## RECORDS TO PROCESS
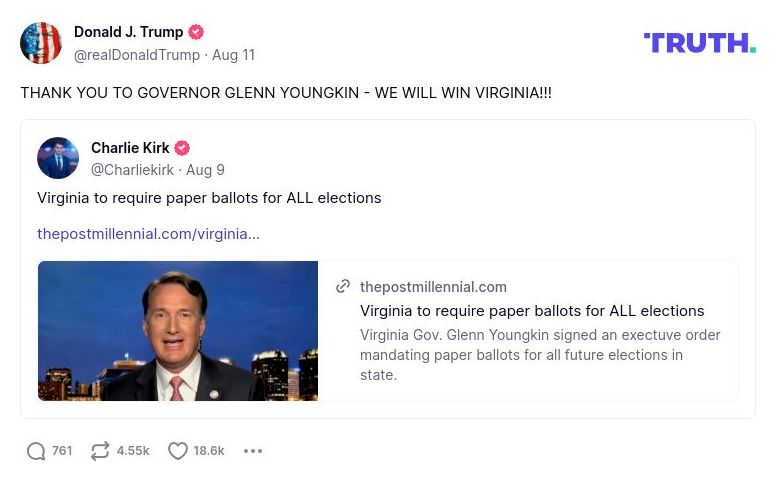Open the Donald J. Trump display name

click(128, 32)
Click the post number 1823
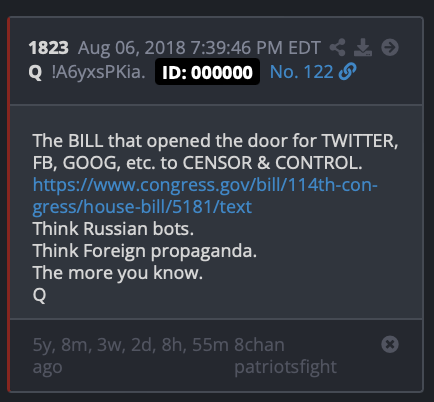The height and width of the screenshot is (402, 434). [49, 48]
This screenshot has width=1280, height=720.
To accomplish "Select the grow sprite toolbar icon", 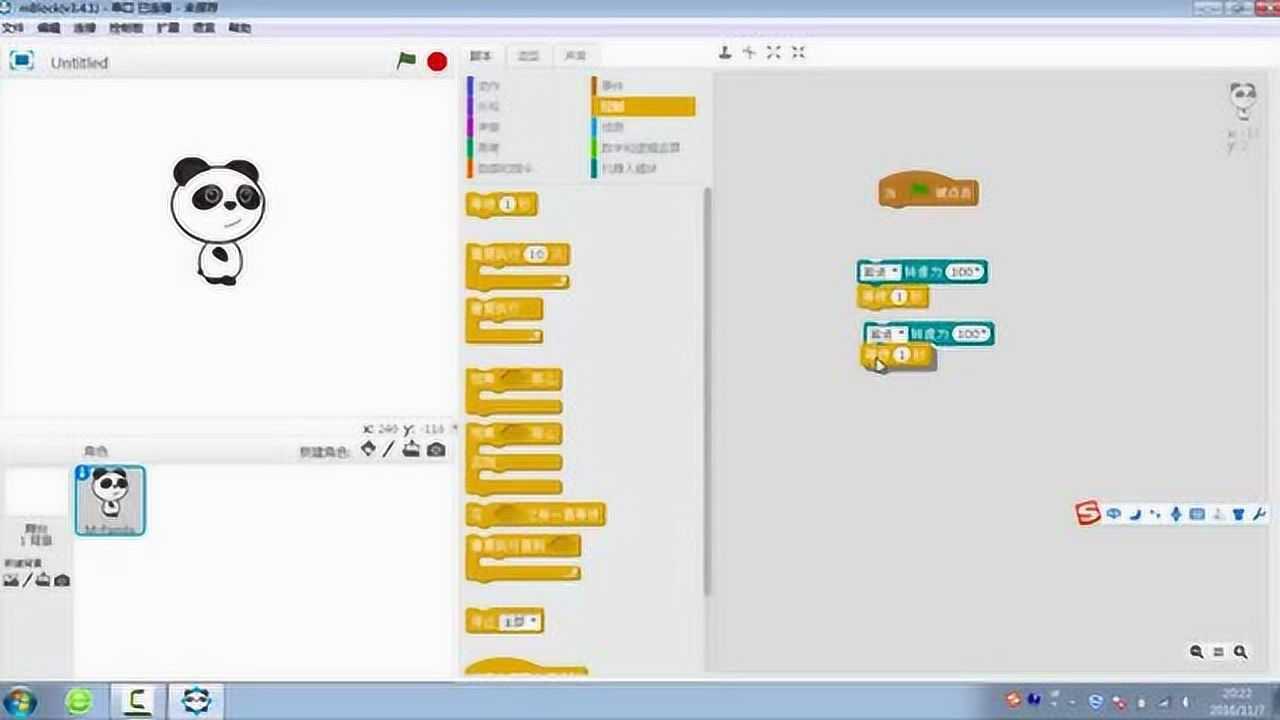I will pyautogui.click(x=773, y=52).
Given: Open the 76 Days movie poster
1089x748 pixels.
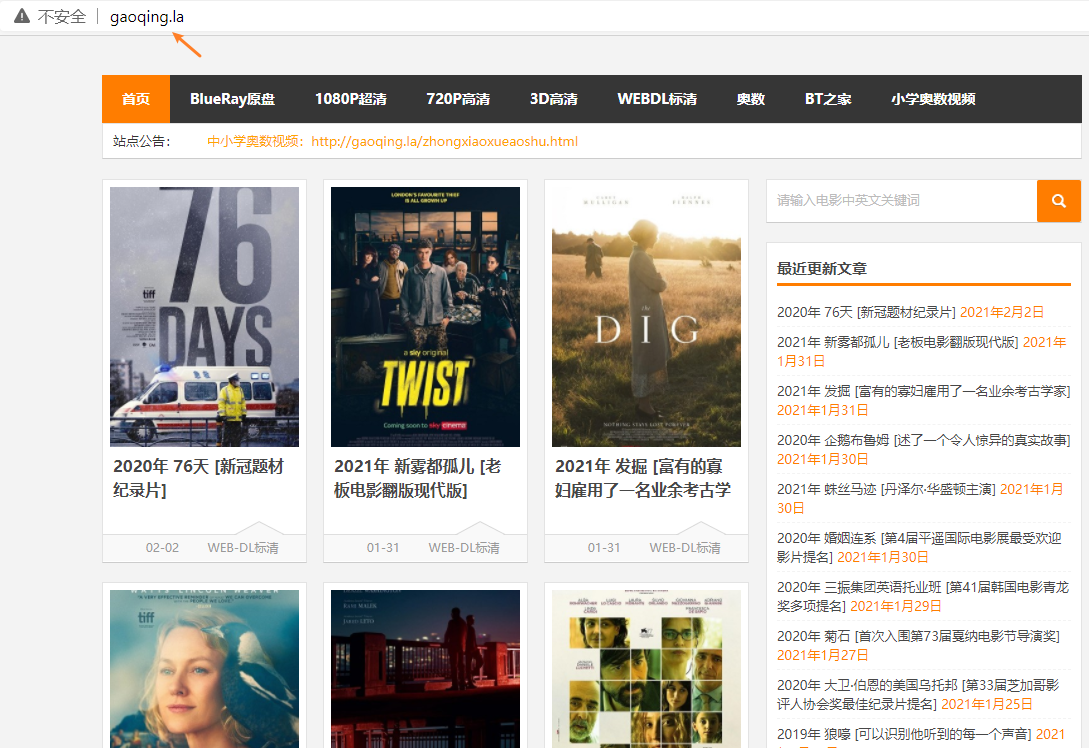Looking at the screenshot, I should 204,316.
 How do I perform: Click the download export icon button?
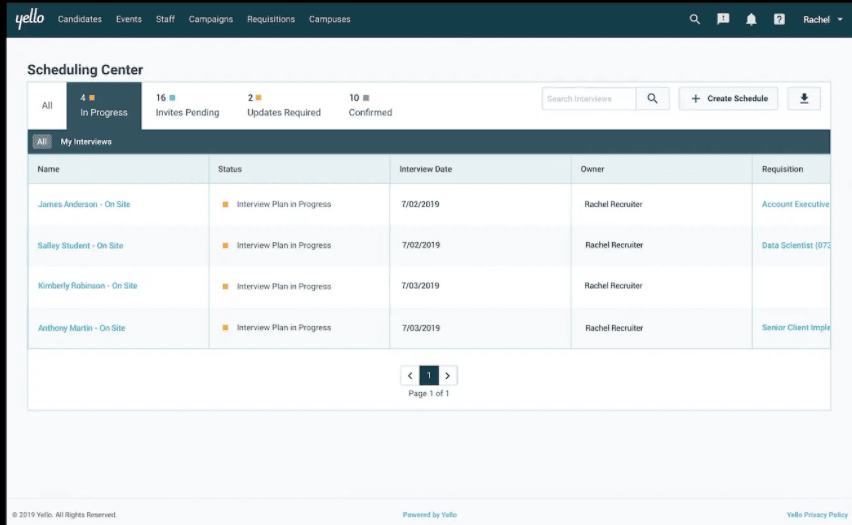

## ACTION ITEM
Exactly the lines from the one holding "Given: Open the 76 Days movie poster" through the last line of the entries must be set down, with nothing added and no pictures.

## RESPONSE TO THIS EXERCISE
Given: Open the 76 Days movie poster
1089x748 pixels.
Looking at the screenshot, I should 204,316.
 How do I perform: Click the download export icon button?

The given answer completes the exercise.